Count the lines in the listing below that contain the string "dropdown", and reply with only that number.

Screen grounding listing
....
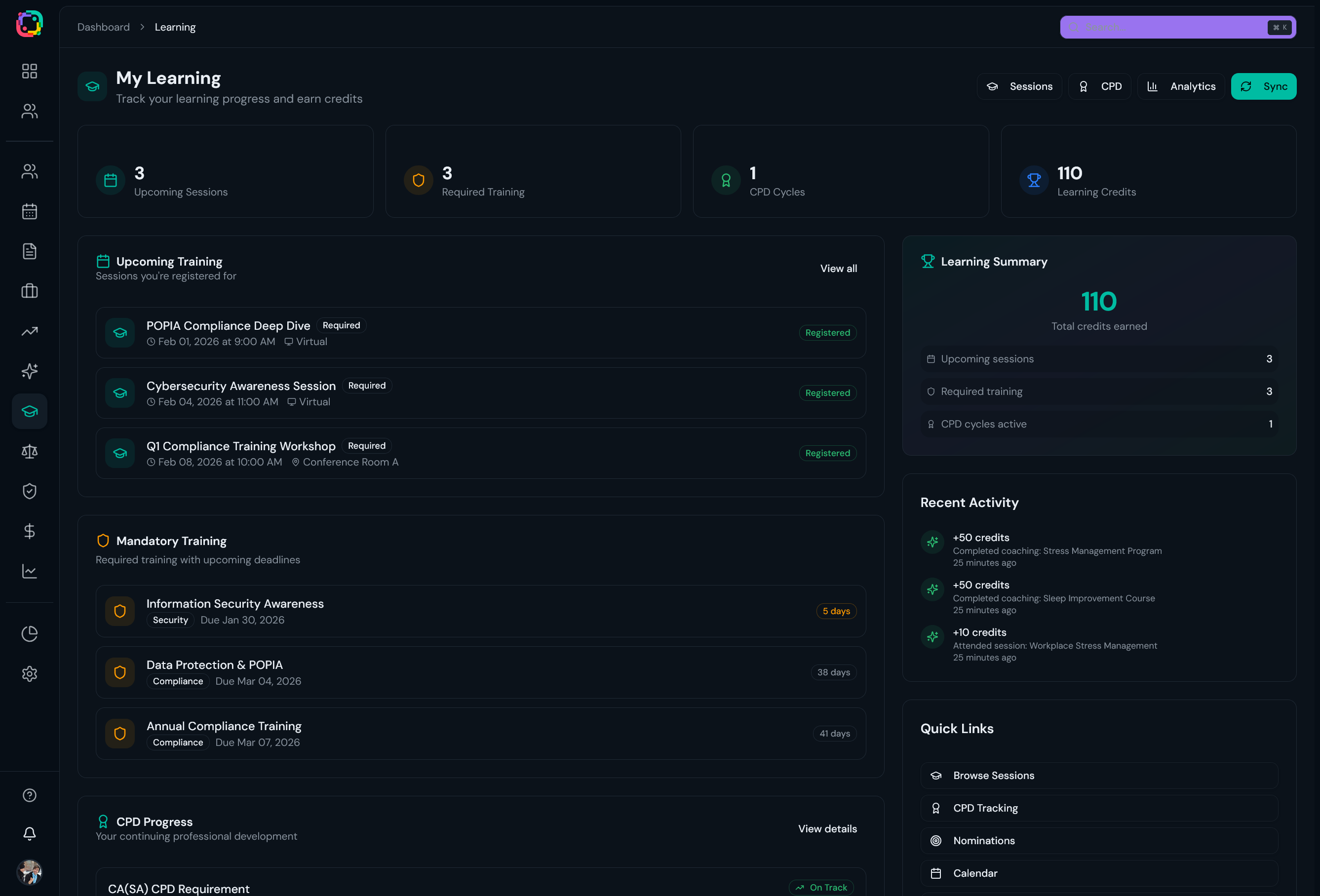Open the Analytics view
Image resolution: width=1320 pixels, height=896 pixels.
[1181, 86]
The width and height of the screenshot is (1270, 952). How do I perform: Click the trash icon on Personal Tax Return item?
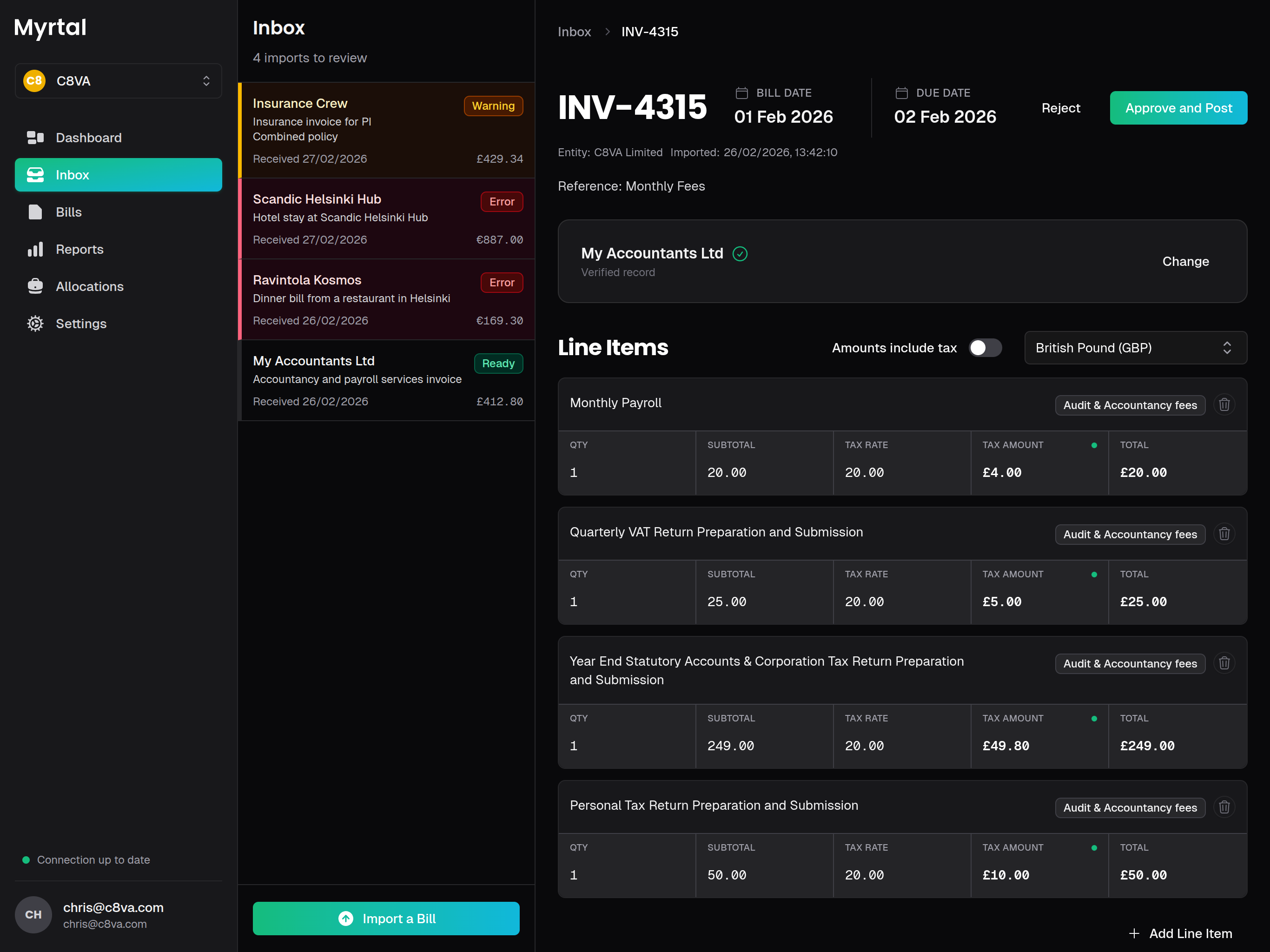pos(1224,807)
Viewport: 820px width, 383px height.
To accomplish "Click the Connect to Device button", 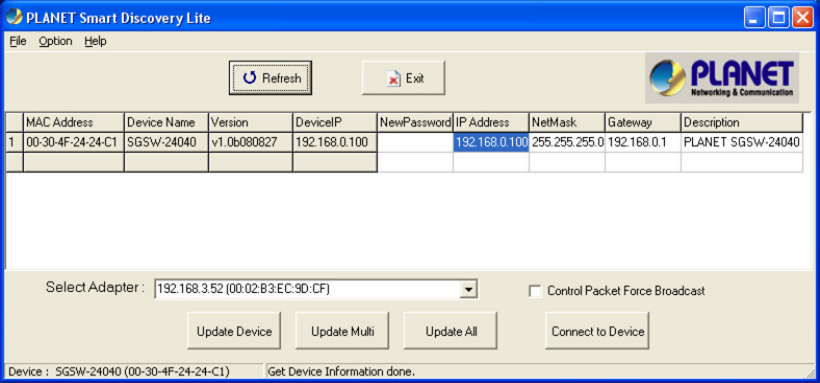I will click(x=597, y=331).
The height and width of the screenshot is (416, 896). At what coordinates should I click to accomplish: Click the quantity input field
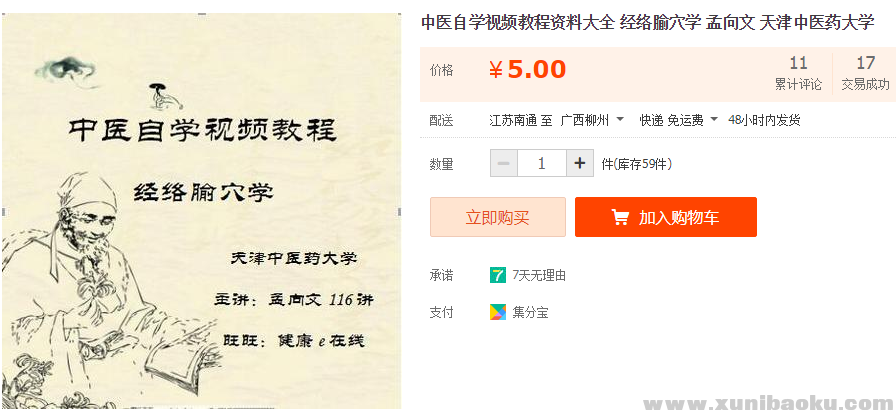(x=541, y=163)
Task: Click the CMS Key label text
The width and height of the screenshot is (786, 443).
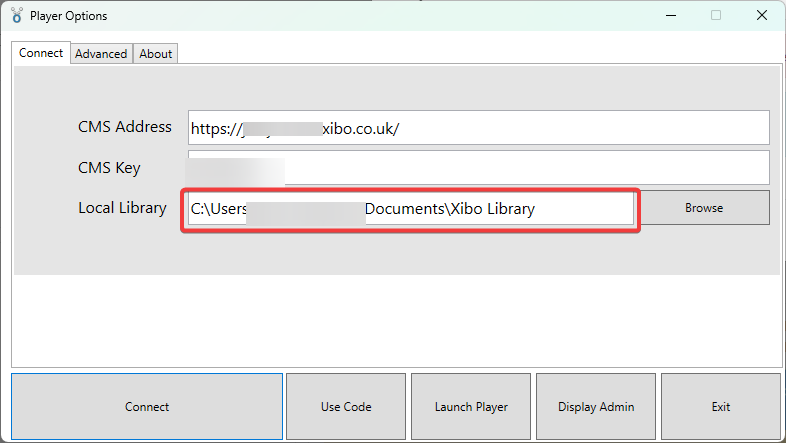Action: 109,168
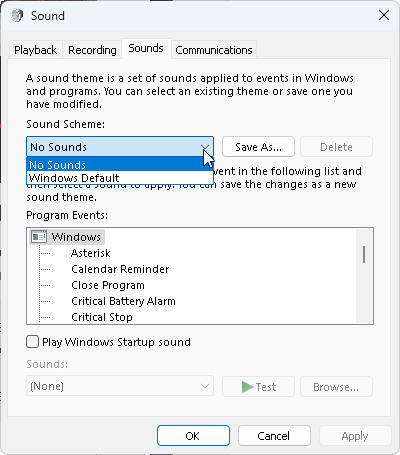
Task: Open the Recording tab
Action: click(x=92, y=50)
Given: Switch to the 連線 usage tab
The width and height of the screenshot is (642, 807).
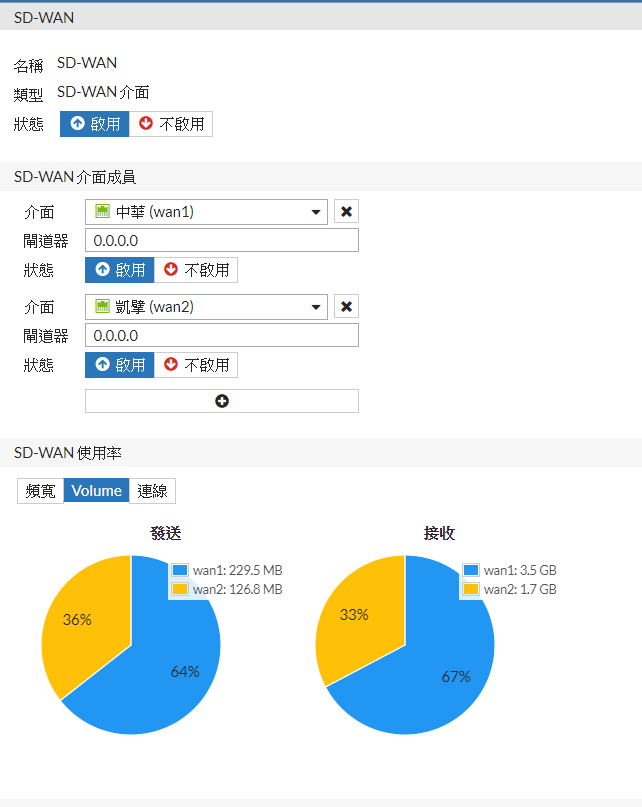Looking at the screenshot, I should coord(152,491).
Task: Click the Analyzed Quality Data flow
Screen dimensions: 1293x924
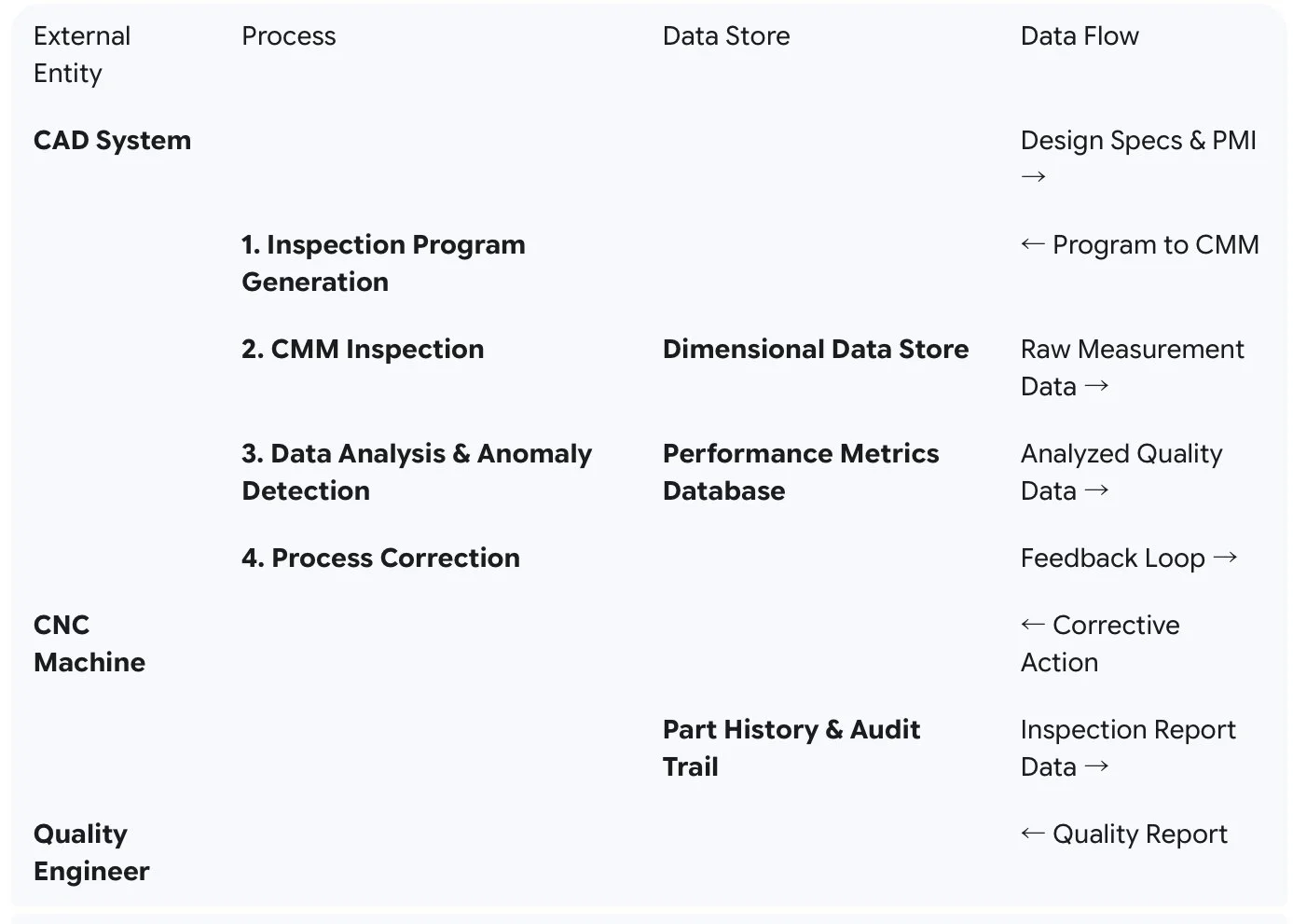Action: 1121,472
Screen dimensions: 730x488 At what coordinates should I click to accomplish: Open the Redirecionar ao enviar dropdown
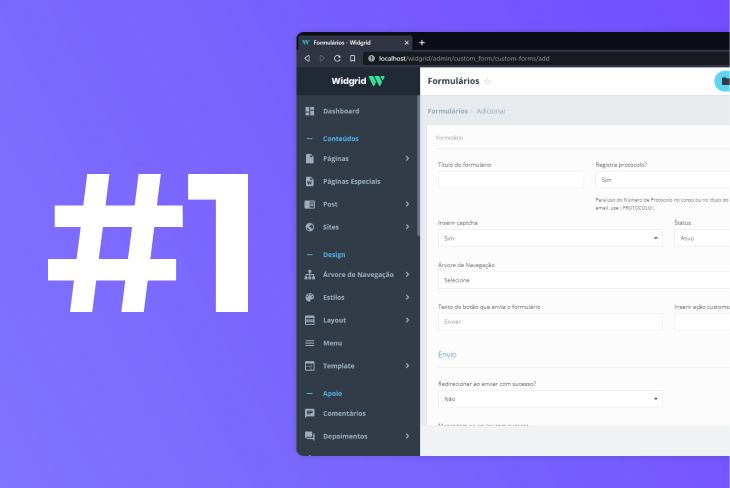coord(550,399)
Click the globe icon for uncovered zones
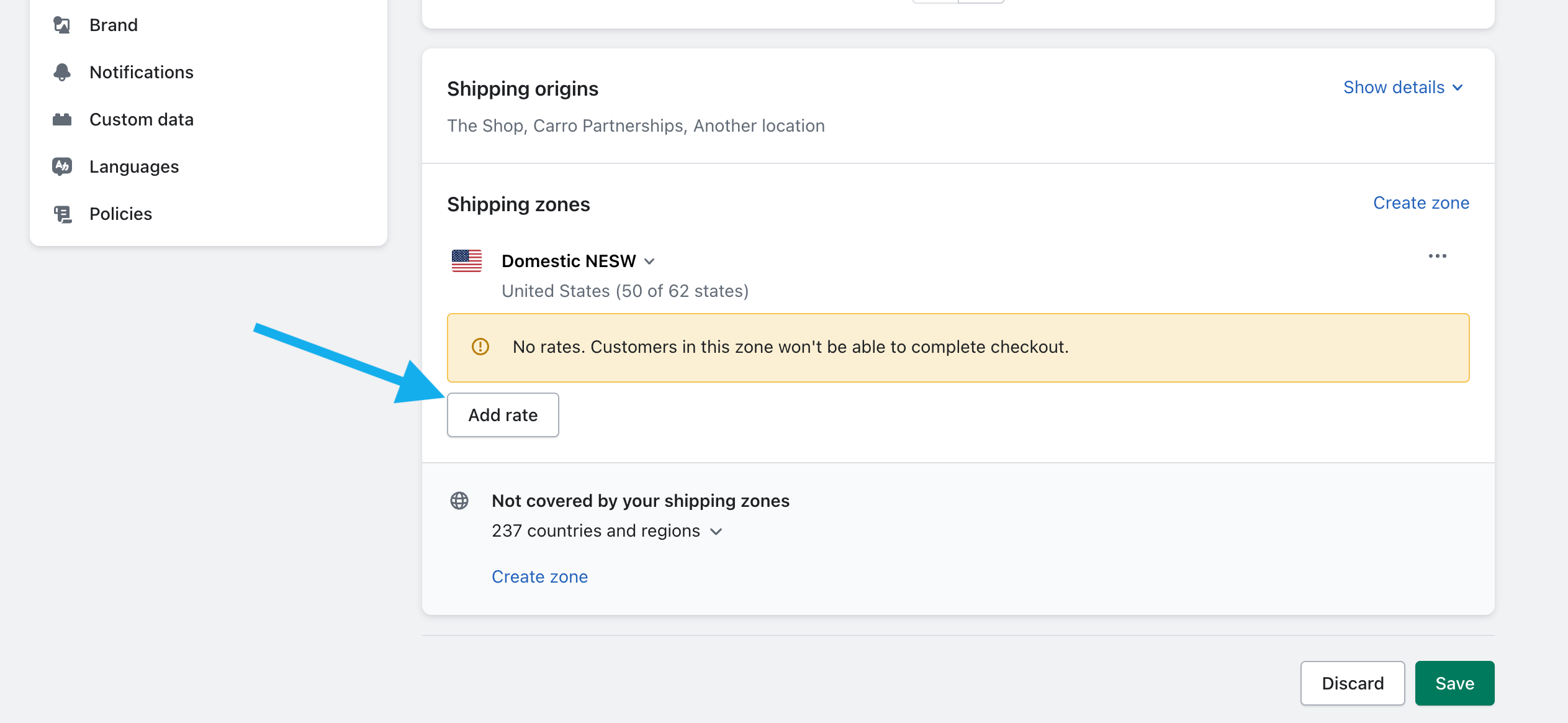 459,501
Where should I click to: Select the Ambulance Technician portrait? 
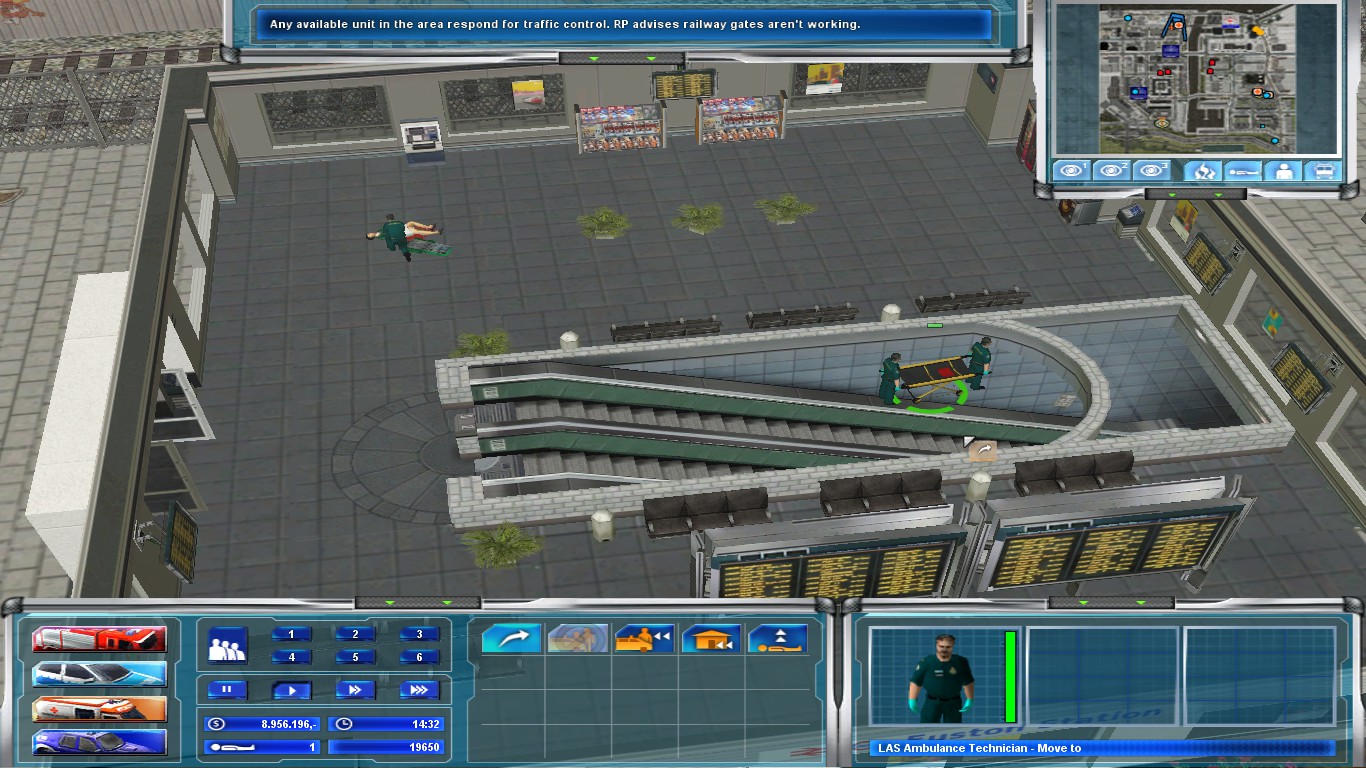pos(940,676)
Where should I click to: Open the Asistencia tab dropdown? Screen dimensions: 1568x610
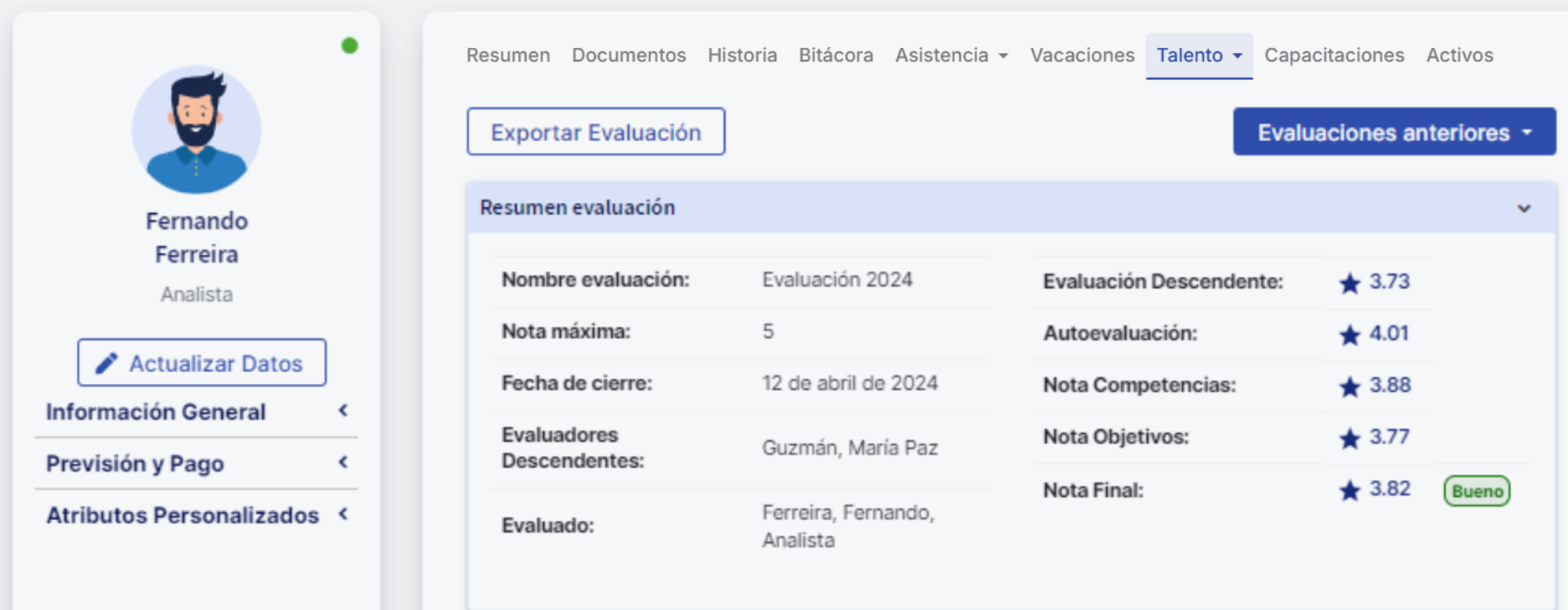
....
THE SOLUTION
2